DATASET ENTRIES:

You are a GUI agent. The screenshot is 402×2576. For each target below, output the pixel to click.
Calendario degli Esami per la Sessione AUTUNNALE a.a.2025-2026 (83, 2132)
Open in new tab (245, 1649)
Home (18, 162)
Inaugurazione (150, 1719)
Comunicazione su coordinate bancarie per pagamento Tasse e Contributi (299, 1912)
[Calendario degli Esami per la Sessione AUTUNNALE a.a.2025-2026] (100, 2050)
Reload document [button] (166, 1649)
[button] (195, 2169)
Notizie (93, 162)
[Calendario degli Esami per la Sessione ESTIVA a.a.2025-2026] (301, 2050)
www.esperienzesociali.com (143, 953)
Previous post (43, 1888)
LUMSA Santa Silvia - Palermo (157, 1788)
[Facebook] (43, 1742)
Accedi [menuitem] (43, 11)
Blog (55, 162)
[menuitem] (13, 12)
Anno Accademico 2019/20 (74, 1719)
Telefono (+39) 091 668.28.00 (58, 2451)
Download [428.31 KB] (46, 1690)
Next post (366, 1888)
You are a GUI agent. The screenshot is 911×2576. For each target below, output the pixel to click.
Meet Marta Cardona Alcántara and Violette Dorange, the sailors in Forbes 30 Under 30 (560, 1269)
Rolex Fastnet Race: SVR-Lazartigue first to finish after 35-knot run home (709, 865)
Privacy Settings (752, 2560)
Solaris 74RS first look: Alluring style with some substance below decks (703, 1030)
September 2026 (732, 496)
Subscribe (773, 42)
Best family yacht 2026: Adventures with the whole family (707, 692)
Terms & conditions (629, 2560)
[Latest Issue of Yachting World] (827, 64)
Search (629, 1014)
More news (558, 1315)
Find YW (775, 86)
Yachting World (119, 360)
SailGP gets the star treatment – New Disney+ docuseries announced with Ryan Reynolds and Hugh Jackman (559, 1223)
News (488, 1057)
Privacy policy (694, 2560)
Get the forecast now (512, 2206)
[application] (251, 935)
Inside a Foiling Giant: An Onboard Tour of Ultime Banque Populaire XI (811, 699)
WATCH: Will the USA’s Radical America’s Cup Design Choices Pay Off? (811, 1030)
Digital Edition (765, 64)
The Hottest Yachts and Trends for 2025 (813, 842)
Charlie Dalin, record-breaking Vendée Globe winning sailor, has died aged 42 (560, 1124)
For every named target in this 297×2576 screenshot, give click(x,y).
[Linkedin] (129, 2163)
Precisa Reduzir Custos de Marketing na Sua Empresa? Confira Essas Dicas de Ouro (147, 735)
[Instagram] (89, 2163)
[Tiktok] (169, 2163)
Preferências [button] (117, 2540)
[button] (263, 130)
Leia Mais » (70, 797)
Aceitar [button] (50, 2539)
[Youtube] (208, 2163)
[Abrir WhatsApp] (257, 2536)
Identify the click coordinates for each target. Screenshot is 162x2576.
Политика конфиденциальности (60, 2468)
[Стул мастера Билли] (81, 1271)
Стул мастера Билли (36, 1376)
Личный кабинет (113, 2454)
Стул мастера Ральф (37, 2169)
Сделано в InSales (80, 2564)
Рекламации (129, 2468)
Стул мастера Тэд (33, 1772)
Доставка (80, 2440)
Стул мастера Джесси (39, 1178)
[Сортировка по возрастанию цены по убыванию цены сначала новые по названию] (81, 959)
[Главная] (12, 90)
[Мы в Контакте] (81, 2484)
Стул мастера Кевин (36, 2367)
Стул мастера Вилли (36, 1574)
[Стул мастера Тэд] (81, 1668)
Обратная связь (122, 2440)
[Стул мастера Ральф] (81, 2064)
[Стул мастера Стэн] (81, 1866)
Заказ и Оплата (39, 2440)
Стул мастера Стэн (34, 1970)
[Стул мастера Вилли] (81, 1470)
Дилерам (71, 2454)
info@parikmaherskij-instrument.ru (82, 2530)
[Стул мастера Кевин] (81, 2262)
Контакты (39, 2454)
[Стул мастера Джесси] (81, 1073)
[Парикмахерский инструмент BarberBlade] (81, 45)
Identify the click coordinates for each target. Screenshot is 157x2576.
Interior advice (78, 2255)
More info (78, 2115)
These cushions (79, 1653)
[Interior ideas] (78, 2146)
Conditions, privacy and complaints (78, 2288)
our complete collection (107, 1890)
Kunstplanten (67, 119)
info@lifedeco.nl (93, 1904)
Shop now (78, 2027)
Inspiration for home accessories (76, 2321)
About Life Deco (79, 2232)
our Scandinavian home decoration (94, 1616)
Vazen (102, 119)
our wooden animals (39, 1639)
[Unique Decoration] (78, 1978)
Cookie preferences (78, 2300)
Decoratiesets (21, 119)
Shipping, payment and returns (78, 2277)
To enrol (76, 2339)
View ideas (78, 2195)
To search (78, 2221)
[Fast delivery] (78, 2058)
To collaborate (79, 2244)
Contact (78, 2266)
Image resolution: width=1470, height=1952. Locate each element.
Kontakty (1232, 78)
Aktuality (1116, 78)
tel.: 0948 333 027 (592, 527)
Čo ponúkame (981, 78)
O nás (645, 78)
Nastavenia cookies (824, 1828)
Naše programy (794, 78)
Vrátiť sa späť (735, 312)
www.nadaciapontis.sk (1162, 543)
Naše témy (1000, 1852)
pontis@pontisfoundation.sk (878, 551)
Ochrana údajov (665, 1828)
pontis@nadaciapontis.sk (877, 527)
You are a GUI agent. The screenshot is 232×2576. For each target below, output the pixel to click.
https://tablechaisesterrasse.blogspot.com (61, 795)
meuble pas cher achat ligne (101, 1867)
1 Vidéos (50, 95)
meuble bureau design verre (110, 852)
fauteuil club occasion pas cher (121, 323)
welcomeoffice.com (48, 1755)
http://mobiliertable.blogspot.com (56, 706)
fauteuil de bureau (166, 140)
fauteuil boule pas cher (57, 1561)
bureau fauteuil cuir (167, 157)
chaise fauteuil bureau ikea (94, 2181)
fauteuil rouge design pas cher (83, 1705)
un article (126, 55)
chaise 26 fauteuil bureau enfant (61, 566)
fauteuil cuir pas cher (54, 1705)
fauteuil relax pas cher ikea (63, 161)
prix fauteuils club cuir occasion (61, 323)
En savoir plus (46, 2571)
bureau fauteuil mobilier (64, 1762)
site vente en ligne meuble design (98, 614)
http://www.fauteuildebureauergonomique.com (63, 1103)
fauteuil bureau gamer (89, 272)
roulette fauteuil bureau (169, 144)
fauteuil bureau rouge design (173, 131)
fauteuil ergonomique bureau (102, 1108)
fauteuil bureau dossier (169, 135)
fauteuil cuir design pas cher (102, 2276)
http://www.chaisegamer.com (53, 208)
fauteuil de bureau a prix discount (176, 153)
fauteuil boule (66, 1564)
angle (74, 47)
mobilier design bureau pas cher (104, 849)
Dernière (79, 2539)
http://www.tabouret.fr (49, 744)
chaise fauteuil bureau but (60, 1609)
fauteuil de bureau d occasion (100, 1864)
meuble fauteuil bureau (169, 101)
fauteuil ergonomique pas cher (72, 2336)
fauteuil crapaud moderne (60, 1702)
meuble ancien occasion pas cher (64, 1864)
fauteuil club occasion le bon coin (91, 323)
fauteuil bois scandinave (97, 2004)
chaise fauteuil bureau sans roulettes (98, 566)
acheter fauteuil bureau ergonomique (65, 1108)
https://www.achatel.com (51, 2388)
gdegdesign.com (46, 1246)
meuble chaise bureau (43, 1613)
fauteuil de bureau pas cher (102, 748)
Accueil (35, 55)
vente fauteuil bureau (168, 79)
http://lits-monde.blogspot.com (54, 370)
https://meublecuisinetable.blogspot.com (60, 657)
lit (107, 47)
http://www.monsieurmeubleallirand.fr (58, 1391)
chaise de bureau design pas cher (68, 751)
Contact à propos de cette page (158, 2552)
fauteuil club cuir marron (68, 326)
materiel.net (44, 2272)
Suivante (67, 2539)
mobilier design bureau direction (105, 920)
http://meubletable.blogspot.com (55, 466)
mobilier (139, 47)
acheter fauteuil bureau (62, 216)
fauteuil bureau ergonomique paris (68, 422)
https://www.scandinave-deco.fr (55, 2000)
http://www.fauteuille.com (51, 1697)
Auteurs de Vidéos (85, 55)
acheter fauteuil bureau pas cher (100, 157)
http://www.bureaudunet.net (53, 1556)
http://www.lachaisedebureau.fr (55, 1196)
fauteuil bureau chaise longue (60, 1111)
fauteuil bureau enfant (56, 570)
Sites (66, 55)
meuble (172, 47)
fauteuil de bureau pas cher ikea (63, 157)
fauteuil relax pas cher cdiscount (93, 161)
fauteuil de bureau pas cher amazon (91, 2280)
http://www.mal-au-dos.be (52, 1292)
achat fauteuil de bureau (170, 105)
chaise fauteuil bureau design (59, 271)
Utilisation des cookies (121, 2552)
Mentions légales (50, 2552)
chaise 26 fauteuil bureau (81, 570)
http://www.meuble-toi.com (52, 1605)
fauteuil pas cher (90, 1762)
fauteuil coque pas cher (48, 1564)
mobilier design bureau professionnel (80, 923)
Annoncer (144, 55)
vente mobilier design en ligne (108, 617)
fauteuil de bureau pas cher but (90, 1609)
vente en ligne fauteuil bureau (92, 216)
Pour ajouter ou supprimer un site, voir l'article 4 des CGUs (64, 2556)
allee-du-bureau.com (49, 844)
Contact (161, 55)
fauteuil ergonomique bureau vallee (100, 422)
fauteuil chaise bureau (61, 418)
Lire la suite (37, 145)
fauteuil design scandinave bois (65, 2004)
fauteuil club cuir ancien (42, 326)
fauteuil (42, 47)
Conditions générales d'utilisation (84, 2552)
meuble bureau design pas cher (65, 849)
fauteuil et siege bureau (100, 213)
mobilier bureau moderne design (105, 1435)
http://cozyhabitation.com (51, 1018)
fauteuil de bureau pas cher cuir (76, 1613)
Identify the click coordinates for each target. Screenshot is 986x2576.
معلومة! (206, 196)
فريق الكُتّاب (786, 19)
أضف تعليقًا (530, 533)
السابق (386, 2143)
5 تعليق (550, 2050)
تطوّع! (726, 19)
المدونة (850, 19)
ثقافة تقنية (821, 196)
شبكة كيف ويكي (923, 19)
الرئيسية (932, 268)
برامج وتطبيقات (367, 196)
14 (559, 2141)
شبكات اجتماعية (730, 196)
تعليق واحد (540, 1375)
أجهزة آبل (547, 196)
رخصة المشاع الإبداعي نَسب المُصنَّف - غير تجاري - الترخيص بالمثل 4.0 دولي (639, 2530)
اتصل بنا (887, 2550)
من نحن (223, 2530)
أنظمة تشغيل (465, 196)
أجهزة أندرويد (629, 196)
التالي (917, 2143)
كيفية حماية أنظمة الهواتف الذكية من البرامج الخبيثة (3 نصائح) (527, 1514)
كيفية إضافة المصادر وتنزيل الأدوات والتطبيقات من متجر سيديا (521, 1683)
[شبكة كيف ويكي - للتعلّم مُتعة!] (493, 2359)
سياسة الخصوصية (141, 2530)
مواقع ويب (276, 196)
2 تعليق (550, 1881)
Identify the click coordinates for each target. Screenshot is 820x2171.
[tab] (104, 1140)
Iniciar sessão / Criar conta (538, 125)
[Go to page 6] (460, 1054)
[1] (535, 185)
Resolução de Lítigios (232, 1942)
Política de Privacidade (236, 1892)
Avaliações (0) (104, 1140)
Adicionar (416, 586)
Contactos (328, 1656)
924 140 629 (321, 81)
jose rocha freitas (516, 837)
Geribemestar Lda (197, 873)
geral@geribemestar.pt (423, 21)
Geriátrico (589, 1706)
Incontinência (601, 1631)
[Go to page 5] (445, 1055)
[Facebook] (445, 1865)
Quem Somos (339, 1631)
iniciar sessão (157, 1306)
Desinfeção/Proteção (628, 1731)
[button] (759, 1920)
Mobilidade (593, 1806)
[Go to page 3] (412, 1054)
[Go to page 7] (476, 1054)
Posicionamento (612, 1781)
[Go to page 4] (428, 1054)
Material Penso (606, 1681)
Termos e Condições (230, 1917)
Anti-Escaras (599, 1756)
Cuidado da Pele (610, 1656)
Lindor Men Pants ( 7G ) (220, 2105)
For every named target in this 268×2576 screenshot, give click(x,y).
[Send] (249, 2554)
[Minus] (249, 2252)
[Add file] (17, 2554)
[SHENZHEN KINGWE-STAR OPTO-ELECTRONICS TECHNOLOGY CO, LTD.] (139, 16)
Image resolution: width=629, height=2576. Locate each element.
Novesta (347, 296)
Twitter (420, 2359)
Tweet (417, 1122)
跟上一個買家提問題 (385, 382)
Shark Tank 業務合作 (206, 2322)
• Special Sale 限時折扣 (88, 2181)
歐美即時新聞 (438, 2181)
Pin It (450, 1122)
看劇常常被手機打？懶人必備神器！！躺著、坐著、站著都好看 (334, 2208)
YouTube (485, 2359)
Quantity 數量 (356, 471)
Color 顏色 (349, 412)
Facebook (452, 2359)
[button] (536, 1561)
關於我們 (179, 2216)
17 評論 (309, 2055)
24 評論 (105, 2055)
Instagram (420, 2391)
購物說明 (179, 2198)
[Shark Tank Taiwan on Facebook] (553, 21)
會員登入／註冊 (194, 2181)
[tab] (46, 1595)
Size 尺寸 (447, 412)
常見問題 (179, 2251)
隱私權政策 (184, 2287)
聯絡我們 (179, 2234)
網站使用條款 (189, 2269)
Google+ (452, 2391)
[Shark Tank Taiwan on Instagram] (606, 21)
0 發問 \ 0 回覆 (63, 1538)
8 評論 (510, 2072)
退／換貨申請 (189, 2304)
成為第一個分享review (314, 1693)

PROBLEM DESCRIPTION:
I need every line of the material that includes "degli", so please copy them out.

TASK OUTPUT:
Calendario degli Esami per la Sessione AUTUNNALE a.a.2025-2026 (83, 2132)
[Calendario degli Esami per la Sessione AUTUNNALE a.a.2025-2026] (100, 2050)
[Calendario degli Esami per la Sessione ESTIVA a.a.2025-2026] (301, 2050)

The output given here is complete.